QUOTED PASSAGE
Friday, March 12, 2010

March 12, 2010 - Death

Although I know the Death card rarely has anything to do with physical death, this is not usually the card I want to see when asking a question. The Death card is about endings. Heraclitus, a Pre-Socratic Greek philosopher, said you never step in the same river twice. Change is inevitable. It is perhaps the one thing you can count on (like death). Things end. Things begin. The Wheel of Fortune goes round and round. A door closes, and another opens. It's how life works.

I'm not big on change. I don't know if this has always been the case. Change was part and parcel of my childhood, major changes, my parents divorce, their remarriages, moving. I weathered those. But somewhere along the way I've become rigid, fearful. I've lost my resilience. The thing is change comes whether you're ready or not. Chapter's end and new ones begin.

The Death card says you are going through a transition. There's a change of status, moving from the known to the unknown. You are cast adrift. Okay. Yes. That's pretty much described my past few years. Experiencing inexorable forces, in the path of sweeping change, caught by the inescapable, riding your fate? Been there; done that. Time to get on with things? Yeah. I'm trying, doing, slowly but surely.

TASK GOAL
Answer these from the blog post on the Death card:
(a) Which philosopher does the post quote as saying you never step in the same river twice?
(b) What major childhood changes does the writer list?
(c) According to the post, what change of status does the Death card describe?

SUPPLIED MATERIAL
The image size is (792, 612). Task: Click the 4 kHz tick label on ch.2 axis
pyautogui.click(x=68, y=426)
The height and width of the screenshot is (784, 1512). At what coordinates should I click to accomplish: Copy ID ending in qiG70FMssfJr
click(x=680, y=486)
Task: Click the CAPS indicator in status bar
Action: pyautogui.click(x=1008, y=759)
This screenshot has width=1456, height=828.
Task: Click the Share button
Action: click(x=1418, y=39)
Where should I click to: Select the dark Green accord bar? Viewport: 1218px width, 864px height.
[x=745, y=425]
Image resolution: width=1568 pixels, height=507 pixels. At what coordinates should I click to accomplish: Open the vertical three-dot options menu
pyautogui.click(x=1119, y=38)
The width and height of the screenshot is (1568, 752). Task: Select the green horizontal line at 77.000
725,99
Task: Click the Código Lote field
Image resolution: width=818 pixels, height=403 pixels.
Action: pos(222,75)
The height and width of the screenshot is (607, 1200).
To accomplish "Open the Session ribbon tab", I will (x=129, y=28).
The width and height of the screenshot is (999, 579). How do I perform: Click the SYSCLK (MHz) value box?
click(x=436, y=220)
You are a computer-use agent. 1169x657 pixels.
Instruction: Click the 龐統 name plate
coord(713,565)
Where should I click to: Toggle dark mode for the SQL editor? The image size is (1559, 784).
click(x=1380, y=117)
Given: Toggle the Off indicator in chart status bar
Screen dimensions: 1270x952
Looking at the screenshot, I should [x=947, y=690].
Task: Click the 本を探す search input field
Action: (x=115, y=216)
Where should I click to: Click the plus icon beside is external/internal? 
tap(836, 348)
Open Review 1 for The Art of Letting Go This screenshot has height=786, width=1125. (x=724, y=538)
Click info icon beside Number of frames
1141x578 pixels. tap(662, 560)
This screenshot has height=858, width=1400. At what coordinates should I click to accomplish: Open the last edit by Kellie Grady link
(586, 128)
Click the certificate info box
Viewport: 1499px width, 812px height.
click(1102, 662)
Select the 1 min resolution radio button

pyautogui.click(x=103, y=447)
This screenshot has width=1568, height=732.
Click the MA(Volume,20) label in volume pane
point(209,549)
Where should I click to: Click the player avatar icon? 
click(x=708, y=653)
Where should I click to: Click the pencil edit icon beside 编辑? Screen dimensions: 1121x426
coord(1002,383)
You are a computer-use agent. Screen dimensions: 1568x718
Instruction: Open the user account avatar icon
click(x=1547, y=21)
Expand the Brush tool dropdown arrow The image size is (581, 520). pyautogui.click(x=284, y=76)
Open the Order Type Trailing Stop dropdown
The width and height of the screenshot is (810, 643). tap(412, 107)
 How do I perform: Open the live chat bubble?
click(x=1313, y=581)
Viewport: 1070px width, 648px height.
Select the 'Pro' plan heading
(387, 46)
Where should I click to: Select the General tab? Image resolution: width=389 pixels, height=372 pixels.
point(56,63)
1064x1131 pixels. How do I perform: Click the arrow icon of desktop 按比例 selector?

REPLY TO THE TASK
(a) Heraclitus, a Pre-Socratic Greek philosopher.
(b) The parents' divorce, their remarriages, and moving.
(c) Moving from the known to the unknown.